1. All else equal aggregate demand is most likely to decrease in response to a decrease in a. interest rates b. fedral tax revenues c. the value of the dollar d. expected corporate profits 2. Assumming the economy is operating at full employment, what is the most likely long run effect of an increase in govenment spending on the price level and real GDP? Price level Real GDP a. increase increase b. increase no change c. no change increase d. no change no change
  1. Aggregate demand slopes downward and is a function of the following exogenous and endogenous variables: AD= GDP = Y = C+I +G + (X-M) Now, looking at the question, if AD decrease, it will shift downward (in the graph Price level- Real GDP).

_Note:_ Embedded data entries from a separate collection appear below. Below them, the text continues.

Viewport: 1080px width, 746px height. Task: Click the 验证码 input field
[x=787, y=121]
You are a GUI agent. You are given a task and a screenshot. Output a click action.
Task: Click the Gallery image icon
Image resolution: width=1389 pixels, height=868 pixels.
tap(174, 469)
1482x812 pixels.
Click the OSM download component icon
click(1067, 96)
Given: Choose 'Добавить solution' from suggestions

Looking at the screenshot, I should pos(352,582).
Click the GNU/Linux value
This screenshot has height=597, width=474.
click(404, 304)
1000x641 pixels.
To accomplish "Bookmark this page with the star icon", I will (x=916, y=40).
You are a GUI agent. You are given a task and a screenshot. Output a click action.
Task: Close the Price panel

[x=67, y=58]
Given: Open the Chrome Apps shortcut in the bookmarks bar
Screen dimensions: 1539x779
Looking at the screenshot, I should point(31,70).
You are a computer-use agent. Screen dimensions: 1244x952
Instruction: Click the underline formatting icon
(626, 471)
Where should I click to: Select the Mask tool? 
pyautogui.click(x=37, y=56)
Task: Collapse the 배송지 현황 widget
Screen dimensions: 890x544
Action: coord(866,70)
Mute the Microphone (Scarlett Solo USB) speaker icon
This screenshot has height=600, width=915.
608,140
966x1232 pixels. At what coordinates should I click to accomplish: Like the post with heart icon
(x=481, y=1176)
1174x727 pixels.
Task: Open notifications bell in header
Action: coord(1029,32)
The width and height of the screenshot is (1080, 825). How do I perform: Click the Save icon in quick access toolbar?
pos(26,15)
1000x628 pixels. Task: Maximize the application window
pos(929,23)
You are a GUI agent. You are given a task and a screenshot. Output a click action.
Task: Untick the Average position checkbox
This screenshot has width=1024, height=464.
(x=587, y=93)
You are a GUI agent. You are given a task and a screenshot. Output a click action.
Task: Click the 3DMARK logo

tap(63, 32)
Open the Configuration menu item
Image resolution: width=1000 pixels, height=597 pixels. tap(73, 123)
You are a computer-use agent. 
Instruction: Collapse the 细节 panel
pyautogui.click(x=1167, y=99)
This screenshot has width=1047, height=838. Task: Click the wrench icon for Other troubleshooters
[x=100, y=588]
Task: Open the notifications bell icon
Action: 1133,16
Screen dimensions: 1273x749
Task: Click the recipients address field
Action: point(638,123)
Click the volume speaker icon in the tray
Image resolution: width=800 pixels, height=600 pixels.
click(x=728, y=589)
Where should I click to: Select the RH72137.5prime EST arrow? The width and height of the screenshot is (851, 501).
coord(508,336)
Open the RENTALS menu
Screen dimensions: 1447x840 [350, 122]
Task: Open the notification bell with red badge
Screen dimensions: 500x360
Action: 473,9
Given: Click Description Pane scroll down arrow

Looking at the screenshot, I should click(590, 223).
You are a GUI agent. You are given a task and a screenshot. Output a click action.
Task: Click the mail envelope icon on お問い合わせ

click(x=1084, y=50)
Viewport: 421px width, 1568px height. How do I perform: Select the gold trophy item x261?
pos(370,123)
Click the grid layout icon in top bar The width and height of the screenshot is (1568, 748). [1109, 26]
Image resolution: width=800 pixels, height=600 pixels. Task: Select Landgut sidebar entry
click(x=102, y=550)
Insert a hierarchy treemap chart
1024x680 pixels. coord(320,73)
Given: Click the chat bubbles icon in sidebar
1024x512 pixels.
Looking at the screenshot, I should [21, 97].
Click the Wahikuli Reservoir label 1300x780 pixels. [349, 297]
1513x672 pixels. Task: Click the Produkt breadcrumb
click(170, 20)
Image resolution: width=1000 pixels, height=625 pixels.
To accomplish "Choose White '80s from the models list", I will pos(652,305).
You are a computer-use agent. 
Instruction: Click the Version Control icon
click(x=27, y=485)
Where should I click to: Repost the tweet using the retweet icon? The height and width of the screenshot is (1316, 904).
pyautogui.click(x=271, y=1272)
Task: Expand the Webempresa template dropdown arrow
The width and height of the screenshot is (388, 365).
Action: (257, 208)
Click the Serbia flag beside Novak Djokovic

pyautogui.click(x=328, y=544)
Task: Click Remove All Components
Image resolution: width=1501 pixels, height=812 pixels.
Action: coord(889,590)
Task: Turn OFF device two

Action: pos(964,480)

A. interest rates (True as as decrease in interest rates will decrease price and hence the AD will shift downward). 2. Answer A

Sorry strangedays both answers are not correct. Give it another short

:slight_smile: This economics it is killing me…to many things to remember… skfadkddsdsfd… Ommm Ommmm

what about a D and B.

yes! you got it this time congrats!

I think you got it now

Here there is the explanation: 1)Condering the equation: AD= GDP = Y = C+I +G + (X-M) if corporate profit decrease, I (investment) decrease and hence AD decrease. 2) Because the economic is at full employment and hence at it s natural rate of employment, “in the long run” (to note) the GDP will be unchanged and only result in increasing inflation (hence price).